> **Text under study**:
════════════════════
Economic freedom in agriculture


Business Standard, 18 May 2020


The market for food is bedeviled with difficulties in India. The recent announcements are an important beginning in solving these problems. It is important to focus on the three big decisions of private persons -- what to sow, how much to invest, and what to store -- and think of the incentive environment for better decisions. The way forward involves much less government involvement, warehousing, futures markets, international trade and national trade.

Paul Samuelson told a fable about agriculture, which is called `the cobweb model'. A good harvest is followed by a price crash, and then sowing goes down, which gives a surge of prices, and then sowing goes up, and the cycle of pain continues. There is more than whiff of this problem in India; we have seen these cycles of boom and bust play out repeatedly.

How does the market economy solve these problems? It is important to focus on the three big decisions made by private persons: What to sow, how much money to invest in inputs, and what to store. When these decisions are made well, the food market works well, and vice versa. What is the environment through which these decisions can be made well by private persons? Four elements are required.

A market based warehousing system is required, to replace the existing world of PDS / CWC. Private persons will peer into the future, forecast future shortages, and stock up goods in response. This is an area where the policy agenda, in the main, is that of ending government involvement.
════════════════════
> **Exercise set**:
A. Echo the passage of the text on economic freedom in agriculture starting with "The market for" and going on through "play out repeatedly.".
B. According to the text on economic freedom in agriculture, why does it matter that private persons make the three big decisions well?
This listing comes from a source separate from the text above.

[Stored dataset items]
════════════════════
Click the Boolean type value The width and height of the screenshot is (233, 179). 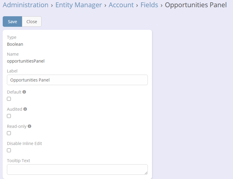[x=15, y=44]
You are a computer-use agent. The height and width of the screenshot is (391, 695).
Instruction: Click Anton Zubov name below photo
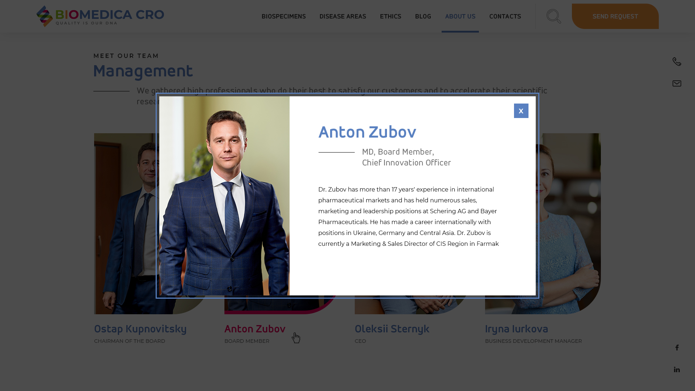pyautogui.click(x=255, y=329)
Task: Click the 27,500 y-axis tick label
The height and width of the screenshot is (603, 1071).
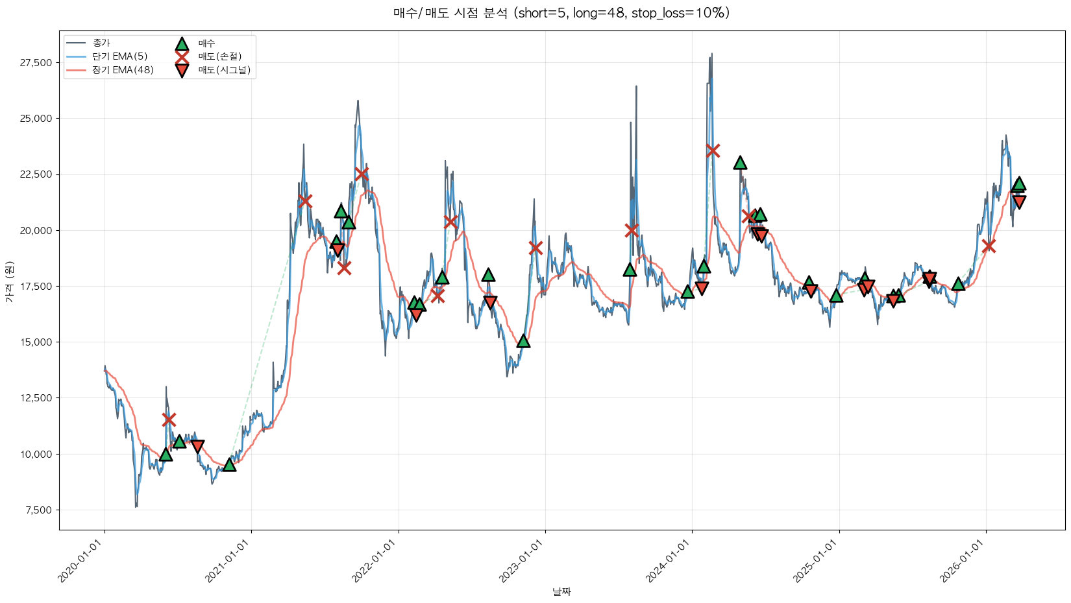Action: (36, 63)
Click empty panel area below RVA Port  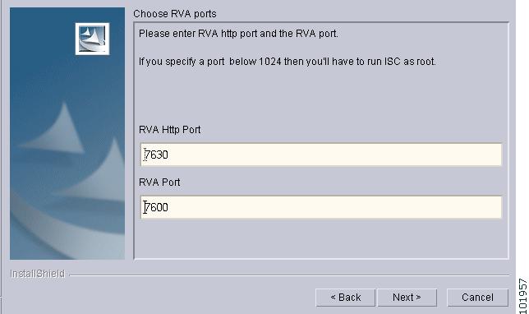321,239
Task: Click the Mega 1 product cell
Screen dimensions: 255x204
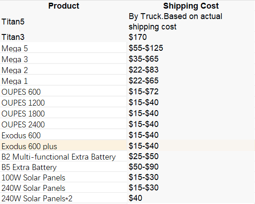Action: [x=64, y=81]
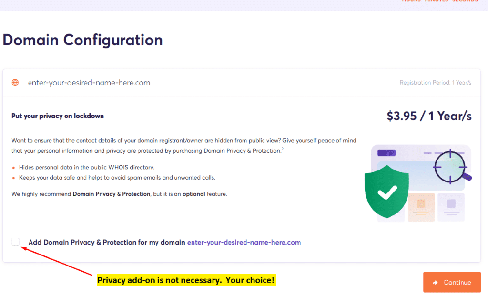Image resolution: width=488 pixels, height=298 pixels.
Task: Open the enter-your-desired-name-here.com purple link
Action: pyautogui.click(x=244, y=242)
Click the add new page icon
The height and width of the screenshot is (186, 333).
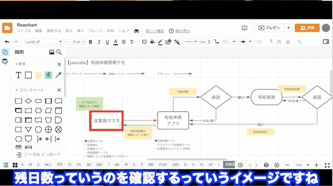click(x=240, y=165)
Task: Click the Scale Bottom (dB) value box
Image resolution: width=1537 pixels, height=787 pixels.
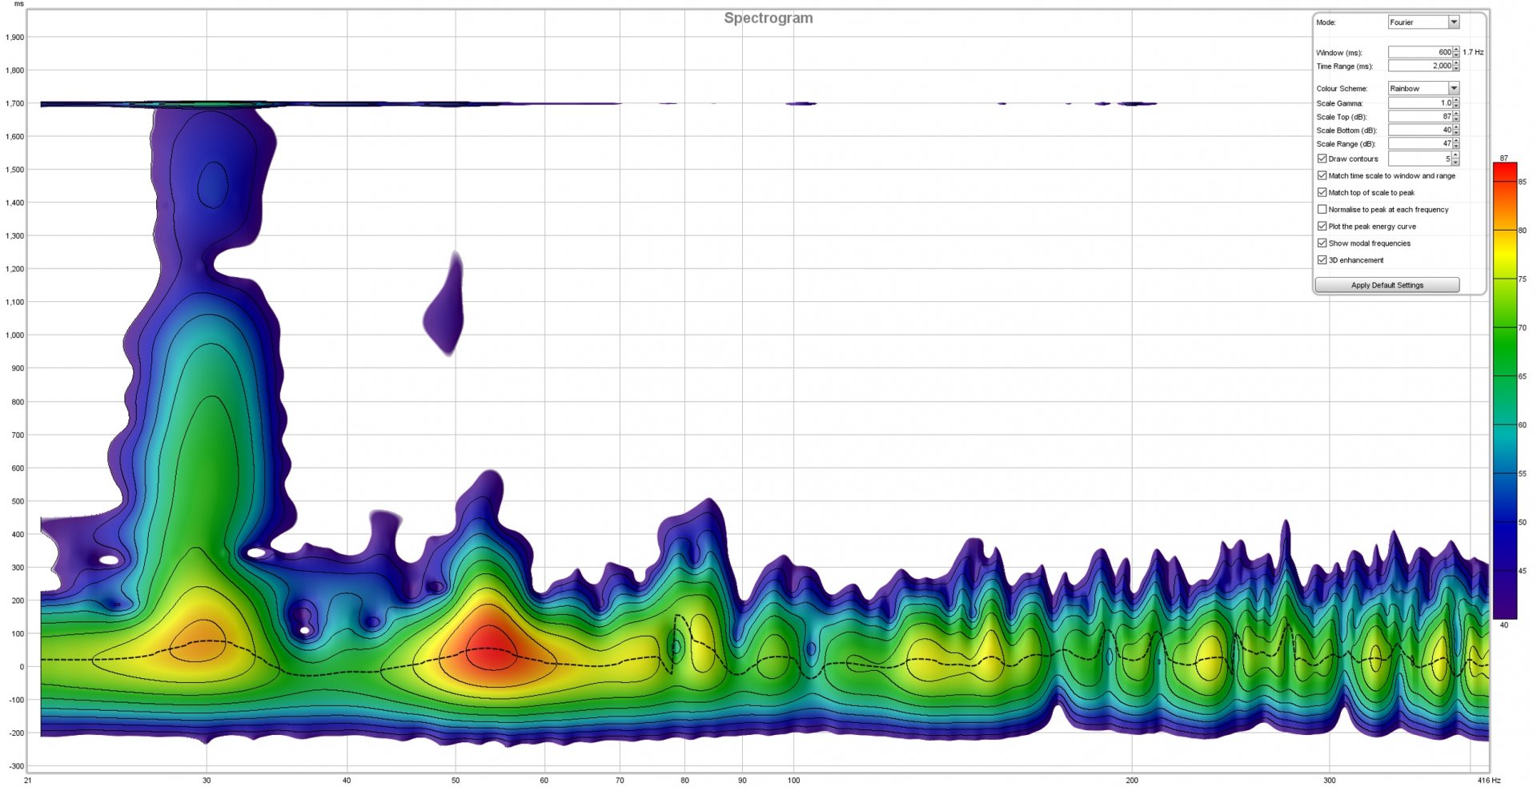Action: [x=1419, y=130]
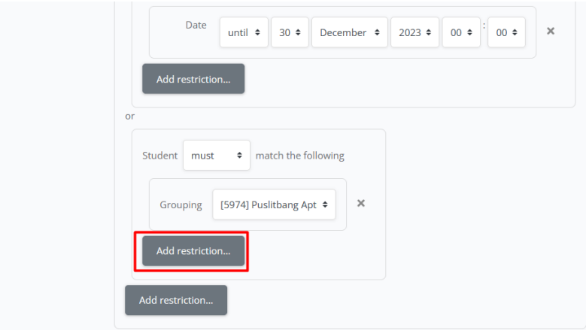Open the year dropdown showing 2023
The height and width of the screenshot is (330, 586).
coord(414,33)
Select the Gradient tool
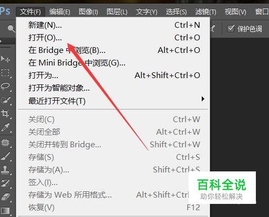This screenshot has height=217, width=269. [5, 211]
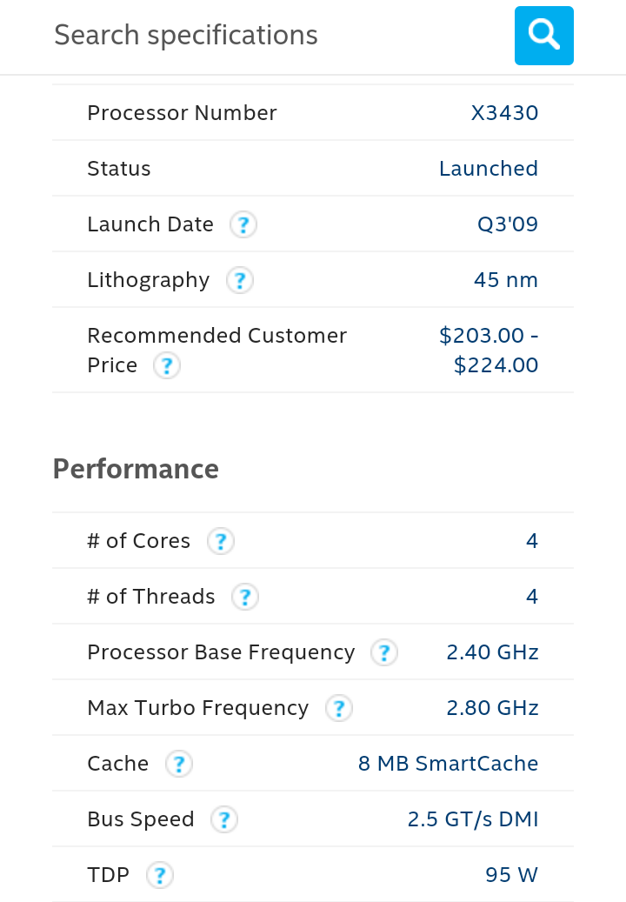The width and height of the screenshot is (626, 902).
Task: Click the Performance section heading
Action: (x=136, y=469)
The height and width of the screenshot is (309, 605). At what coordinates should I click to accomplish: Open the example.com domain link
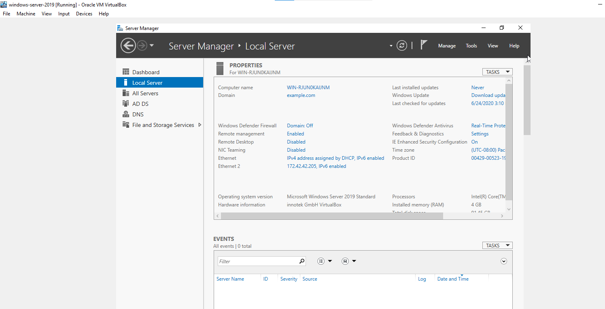tap(301, 95)
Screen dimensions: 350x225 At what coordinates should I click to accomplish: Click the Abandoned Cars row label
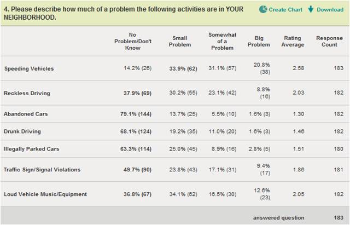coord(26,114)
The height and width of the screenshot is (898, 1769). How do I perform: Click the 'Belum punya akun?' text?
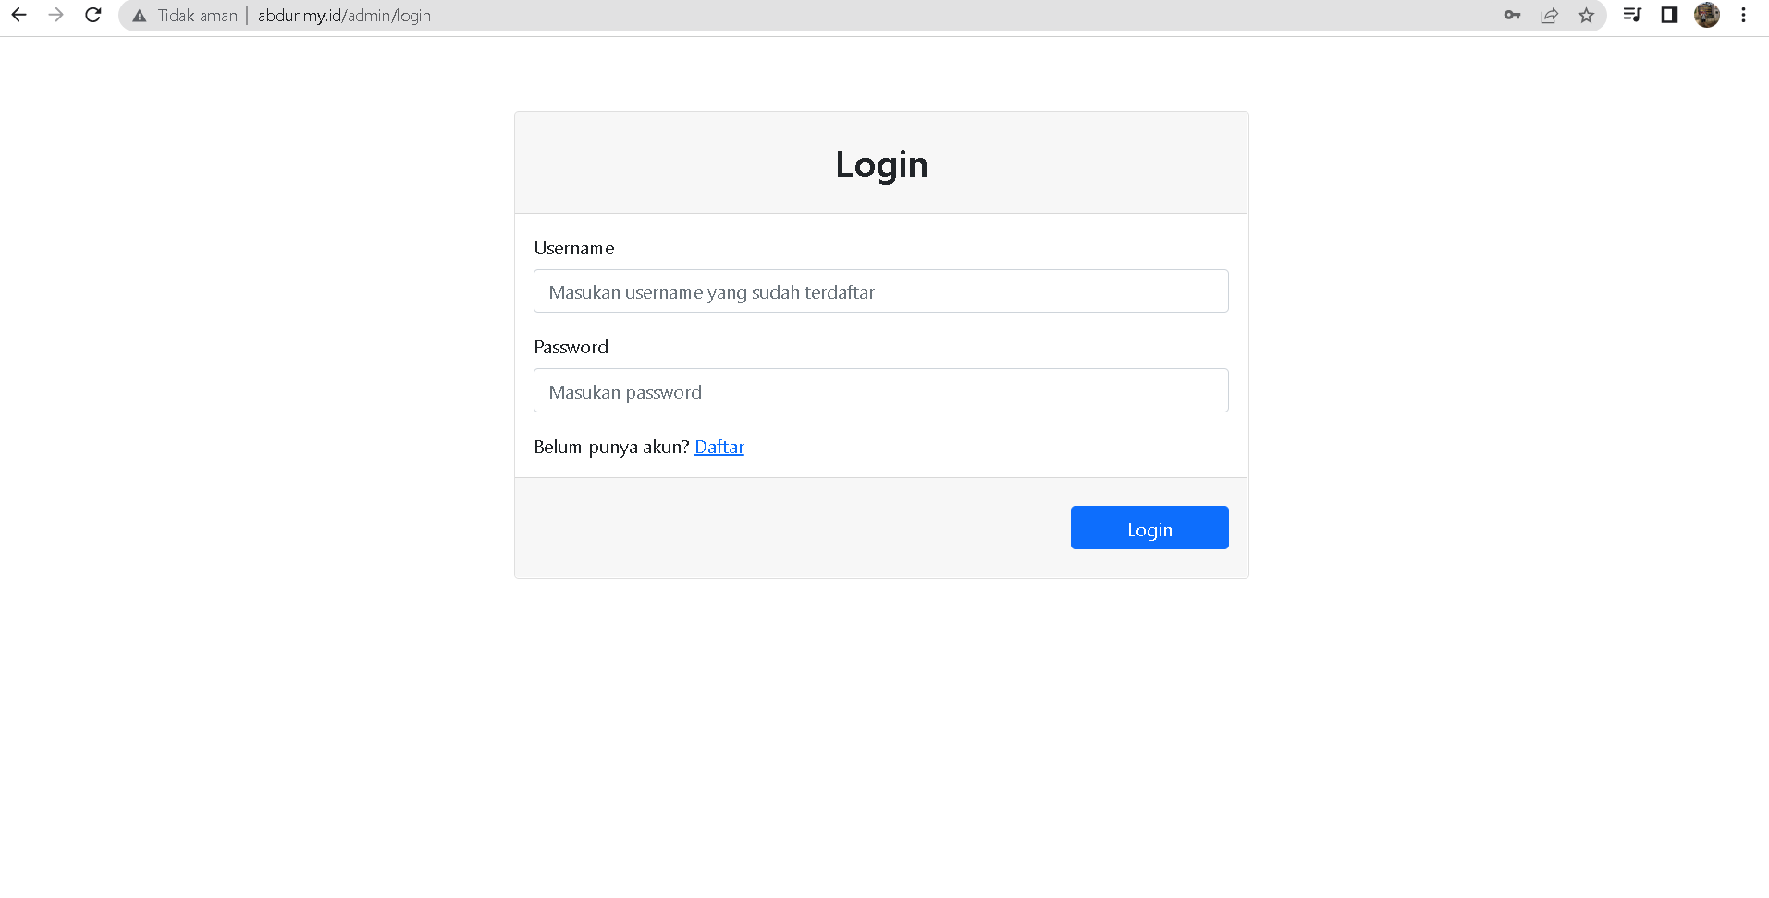tap(610, 447)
════════════════════
> **Task answers**:
A.
The market for food is bedeviled with difficulties in India. The recent announcements are an important beginning in solving these problems. It is important to focus on the three big decisions of private persons -- what to sow, how much to invest, and what to store -- and think of the incentive environment for better decisions. The way forward involves much less government involvement, warehousing, futures markets, international trade and national trade.

Paul Samuelson told a fable about agriculture, which is called `the cobweb model'. A good harvest is followed by a price crash, and then sowing goes down, which gives a surge of prices, and then sowing goes up, and the cycle of pain continues. There is more than whiff of this problem in India; we have seen these cycles of boom and bust play out repeatedly.

B. Those decisions are what to sow, how much money to invest in inputs, and what to store. The text says that when they are made well, the food market works well, and the reverse holds when they are made badly.